Last week, NHS Providers, which represents 238 NHS trusts, claimed ministers were creating "a bit of a fantasy world".

It said they were sugarcoating NHS performance despite it being at its poorest in history for A&E waiting time targets, scheduled hospital operations and cancer treatments, leading some to warn it is starting to collapse.

Experts also told The Guardian the NHS may have to start rationing treatment, closing certain units and making staff redundancies if it does not receive crucial extra funding.

"If the government has firmly decided not to revisit NHS funding, this underlines that the health service faces four very difficult years. In particular, balancing the books in 2018 and 2019 when funding will flatline looks all but impossible with the current level of services," Nigel Edwards, chief executive of the Nuffield Trust health thinktank told The Guardian.

NHS Hospital
A&E waiting times improving but NHS hospitals still falling short of target Reuters

"If more money from tax or borrowing is ruled out, the only choices left may be even less attractive, including reducing access and services, closures and reductions in staff."

One NHS source confirmed Health Secretary Jeremy Hunt and Jim Mackey, the chief executive of the health service's financial regulator, NHS Improvement, were also in attendance at the September 8 meeting.

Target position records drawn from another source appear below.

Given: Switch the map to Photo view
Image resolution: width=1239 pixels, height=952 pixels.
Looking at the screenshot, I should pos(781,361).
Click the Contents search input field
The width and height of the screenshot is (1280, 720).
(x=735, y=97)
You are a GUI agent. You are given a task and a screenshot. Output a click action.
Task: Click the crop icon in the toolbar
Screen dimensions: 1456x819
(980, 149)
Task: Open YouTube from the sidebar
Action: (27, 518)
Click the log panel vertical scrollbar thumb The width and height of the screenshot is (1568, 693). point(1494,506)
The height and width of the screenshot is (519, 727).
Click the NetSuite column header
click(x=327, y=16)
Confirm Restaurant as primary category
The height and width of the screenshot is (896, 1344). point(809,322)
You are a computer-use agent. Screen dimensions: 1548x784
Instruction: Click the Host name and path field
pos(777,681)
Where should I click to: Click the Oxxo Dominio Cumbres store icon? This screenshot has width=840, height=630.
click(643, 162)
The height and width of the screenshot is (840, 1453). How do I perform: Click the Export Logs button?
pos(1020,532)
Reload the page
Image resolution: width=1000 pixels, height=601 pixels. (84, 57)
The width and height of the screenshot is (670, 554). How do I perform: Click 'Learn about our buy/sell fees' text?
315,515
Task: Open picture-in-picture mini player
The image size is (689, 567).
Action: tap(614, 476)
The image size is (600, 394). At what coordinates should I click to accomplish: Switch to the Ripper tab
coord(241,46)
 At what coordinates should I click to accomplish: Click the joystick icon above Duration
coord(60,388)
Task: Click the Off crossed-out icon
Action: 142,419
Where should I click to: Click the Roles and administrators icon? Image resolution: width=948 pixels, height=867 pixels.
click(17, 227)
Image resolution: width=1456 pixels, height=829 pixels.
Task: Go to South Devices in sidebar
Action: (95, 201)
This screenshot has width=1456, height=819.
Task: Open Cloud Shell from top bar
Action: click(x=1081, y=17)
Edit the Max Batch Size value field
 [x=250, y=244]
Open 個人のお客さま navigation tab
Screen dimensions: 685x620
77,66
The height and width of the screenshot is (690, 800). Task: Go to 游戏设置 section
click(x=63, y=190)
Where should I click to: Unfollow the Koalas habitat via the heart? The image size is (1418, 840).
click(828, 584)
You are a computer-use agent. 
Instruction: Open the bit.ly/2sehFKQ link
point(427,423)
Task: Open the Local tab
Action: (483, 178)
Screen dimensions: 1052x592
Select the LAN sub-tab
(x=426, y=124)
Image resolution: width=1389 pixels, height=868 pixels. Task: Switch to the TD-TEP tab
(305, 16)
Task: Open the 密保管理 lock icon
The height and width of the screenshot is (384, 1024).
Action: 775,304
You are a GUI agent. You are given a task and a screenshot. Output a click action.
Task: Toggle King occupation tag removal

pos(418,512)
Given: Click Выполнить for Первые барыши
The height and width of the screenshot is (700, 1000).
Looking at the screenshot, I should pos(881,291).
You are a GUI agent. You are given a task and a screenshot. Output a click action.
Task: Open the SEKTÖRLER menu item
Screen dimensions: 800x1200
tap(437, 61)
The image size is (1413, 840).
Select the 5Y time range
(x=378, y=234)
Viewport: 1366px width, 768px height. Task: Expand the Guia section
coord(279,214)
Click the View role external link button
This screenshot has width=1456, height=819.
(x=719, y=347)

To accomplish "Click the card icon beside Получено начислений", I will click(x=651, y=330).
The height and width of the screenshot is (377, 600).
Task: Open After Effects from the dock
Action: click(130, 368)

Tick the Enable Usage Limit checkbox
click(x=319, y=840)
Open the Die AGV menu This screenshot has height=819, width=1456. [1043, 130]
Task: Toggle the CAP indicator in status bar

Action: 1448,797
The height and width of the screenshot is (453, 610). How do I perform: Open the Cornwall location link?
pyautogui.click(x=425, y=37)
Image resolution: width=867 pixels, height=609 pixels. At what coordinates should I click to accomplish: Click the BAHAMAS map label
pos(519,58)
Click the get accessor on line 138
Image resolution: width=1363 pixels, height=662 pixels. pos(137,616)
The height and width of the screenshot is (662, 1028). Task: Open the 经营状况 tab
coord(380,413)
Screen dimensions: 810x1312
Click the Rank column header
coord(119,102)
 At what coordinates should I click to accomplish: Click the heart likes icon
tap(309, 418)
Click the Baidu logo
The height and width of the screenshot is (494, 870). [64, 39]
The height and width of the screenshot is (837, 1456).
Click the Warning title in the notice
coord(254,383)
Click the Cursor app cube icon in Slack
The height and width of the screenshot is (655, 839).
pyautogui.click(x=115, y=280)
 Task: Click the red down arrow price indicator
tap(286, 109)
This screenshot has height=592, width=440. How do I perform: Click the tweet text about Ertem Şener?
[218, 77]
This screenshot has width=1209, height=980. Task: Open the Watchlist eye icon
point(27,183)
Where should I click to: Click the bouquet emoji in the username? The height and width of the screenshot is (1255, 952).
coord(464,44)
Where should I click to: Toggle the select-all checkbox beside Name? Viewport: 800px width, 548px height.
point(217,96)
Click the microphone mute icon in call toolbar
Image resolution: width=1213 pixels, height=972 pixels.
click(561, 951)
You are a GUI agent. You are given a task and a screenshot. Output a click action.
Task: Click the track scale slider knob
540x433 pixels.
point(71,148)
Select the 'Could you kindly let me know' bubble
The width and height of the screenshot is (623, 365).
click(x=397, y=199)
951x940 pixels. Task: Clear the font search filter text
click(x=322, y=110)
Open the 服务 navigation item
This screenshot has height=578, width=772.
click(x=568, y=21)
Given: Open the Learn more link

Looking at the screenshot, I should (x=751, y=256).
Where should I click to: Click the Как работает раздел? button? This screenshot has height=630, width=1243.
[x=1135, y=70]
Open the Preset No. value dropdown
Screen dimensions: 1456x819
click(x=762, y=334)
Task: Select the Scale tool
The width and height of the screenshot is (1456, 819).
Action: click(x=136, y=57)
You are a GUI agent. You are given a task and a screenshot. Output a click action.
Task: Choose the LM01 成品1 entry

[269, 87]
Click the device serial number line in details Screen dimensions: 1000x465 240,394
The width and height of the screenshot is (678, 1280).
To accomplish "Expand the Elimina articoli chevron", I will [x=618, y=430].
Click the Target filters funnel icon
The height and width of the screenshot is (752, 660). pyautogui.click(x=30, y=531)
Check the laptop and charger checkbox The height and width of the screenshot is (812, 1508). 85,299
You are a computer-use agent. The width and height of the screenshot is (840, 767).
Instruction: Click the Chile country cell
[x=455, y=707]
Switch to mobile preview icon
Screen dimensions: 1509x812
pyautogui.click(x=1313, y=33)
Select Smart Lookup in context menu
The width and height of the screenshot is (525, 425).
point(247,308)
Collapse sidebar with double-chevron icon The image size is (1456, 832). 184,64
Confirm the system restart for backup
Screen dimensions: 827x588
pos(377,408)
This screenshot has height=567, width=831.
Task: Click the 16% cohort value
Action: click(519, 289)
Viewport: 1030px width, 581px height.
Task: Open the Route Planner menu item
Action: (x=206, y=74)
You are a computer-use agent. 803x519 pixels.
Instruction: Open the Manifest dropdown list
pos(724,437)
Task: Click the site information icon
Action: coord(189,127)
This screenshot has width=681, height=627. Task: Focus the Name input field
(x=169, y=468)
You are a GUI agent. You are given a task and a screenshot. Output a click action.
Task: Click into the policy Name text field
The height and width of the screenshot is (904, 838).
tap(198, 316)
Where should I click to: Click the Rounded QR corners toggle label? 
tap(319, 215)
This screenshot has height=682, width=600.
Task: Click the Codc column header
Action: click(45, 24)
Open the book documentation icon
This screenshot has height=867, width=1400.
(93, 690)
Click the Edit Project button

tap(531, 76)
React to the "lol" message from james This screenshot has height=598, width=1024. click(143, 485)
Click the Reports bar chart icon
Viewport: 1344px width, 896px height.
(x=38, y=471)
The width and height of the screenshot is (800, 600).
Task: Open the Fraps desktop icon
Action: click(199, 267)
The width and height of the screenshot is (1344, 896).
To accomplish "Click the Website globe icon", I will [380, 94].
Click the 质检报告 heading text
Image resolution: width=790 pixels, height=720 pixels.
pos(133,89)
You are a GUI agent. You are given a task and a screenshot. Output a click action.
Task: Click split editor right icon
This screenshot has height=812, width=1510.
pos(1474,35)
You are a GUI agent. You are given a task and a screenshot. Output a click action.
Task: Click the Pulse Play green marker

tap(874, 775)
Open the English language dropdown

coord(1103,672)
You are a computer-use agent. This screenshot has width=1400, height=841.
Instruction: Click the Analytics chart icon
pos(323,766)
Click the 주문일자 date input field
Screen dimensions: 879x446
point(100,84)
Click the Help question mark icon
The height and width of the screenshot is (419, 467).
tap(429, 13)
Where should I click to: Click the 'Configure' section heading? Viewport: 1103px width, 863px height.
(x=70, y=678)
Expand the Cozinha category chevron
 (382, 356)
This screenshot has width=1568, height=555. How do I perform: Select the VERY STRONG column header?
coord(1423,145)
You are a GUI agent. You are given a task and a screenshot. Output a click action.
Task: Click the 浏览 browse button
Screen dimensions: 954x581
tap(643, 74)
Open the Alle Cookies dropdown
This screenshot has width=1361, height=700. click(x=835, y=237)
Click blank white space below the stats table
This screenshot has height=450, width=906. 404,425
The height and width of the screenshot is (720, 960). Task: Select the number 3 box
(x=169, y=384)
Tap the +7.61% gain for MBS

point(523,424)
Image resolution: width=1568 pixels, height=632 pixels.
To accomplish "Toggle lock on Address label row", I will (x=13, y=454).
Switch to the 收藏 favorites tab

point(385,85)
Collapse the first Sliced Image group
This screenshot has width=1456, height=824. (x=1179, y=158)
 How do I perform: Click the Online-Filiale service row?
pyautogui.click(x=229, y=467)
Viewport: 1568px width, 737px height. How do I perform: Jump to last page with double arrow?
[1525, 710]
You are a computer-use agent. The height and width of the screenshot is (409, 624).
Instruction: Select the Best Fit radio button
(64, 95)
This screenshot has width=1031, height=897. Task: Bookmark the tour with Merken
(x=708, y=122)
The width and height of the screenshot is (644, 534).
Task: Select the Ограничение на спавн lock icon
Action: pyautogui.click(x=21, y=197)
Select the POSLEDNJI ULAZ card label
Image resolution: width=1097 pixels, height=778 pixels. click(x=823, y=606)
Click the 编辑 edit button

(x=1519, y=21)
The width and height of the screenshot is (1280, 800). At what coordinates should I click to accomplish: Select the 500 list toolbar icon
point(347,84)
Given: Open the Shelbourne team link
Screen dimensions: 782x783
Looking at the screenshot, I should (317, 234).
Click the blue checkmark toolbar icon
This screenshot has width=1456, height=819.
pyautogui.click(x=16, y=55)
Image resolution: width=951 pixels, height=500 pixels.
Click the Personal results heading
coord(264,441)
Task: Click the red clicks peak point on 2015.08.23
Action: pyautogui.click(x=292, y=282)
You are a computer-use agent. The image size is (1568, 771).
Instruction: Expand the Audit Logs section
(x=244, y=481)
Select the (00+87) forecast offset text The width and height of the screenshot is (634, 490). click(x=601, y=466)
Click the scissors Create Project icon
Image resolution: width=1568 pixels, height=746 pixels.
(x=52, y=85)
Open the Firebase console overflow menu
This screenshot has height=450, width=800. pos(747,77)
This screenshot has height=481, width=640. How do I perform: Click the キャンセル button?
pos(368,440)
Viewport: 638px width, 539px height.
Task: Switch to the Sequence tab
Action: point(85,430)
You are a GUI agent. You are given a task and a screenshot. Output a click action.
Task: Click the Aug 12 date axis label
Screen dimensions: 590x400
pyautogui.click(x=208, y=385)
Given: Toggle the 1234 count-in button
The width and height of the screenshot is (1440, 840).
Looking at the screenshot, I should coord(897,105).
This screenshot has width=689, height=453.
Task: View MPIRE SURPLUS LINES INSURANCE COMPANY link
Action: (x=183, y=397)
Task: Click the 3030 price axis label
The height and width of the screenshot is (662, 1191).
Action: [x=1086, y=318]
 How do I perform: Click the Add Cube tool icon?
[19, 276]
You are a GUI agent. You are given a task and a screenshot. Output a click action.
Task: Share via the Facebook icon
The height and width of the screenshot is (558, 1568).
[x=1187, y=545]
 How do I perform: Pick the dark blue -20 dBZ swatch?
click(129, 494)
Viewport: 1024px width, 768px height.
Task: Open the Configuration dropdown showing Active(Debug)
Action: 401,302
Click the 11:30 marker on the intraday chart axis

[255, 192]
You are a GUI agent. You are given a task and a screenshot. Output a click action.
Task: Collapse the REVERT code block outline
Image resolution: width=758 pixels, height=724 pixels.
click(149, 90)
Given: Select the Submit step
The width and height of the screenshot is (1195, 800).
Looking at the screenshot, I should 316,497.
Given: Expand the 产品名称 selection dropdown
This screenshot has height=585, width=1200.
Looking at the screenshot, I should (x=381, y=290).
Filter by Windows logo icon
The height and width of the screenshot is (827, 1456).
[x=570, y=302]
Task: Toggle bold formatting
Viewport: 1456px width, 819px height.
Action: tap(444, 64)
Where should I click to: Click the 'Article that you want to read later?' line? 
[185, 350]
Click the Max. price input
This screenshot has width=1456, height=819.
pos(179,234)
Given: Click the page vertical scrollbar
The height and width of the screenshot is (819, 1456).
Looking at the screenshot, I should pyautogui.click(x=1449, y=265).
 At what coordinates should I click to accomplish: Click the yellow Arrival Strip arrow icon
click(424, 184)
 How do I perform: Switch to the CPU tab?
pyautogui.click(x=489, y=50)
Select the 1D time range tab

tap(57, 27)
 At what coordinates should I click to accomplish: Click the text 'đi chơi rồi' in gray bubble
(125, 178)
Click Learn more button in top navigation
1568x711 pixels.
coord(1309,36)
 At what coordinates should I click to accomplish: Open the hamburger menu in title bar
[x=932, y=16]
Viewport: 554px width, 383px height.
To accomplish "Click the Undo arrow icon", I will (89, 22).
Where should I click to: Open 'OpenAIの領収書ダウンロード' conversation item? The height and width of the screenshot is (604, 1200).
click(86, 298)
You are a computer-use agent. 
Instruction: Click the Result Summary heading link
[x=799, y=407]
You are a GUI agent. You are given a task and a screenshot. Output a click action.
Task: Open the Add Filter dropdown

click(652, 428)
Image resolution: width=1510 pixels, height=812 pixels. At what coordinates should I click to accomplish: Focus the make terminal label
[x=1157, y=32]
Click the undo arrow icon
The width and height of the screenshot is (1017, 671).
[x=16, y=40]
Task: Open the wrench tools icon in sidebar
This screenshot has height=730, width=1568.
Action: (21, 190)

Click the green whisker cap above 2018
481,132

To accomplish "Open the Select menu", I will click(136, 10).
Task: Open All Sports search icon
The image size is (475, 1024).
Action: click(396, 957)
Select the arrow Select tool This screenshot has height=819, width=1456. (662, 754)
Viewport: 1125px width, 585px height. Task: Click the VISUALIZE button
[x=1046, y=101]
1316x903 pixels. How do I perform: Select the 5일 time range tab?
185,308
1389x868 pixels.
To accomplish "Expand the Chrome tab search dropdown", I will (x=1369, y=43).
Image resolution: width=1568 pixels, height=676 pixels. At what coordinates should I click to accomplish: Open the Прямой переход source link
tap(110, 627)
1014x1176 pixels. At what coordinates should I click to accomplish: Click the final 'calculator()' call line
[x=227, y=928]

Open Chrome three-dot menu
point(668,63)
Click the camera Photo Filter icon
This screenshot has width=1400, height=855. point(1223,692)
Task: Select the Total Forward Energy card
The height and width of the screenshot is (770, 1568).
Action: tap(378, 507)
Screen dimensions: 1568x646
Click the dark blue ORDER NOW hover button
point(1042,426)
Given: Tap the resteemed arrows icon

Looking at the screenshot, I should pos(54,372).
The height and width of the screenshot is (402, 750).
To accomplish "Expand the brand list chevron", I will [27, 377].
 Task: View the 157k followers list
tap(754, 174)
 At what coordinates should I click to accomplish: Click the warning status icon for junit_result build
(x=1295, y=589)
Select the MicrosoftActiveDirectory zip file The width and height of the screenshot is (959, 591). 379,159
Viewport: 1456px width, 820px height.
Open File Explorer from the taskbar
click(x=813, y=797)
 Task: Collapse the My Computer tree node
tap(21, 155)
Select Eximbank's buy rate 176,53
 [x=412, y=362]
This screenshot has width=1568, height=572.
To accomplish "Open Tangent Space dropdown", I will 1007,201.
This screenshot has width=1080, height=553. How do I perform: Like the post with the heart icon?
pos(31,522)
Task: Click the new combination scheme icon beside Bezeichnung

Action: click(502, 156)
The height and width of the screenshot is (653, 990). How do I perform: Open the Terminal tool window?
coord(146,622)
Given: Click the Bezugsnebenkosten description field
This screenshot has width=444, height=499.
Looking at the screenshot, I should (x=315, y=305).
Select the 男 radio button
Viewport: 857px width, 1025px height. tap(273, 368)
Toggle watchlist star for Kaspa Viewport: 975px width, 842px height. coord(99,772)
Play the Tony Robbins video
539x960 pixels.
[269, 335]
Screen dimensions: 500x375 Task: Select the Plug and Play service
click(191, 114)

"No 10's message at the meeting was quite blunt and stark, that there will be no more money. Theresa May and Philip Hammond say that they presided over big efficiency programmes at the Home Office and MoD and didn't whinge about it. Their view is that the NHS is already doing very well, but that's head in the sand stuff," the source told The Guardian.

Chris Ham, chief executive of The King's Fund thinktank, criticised the policy and said it was likely to threaten standards of care.

"If these accounts are true, then it is clear that Downing Street does not yet fully understand the impact on patients of the huge pressures facing the NHS," he said.

"The view from the top of government appears to be that the NHS has been given the extra money it asked for and should deliver what is expected of it. But this misses the point that demand for services is rising rapidly and the NHS is managing with the lowest funding increases in its history."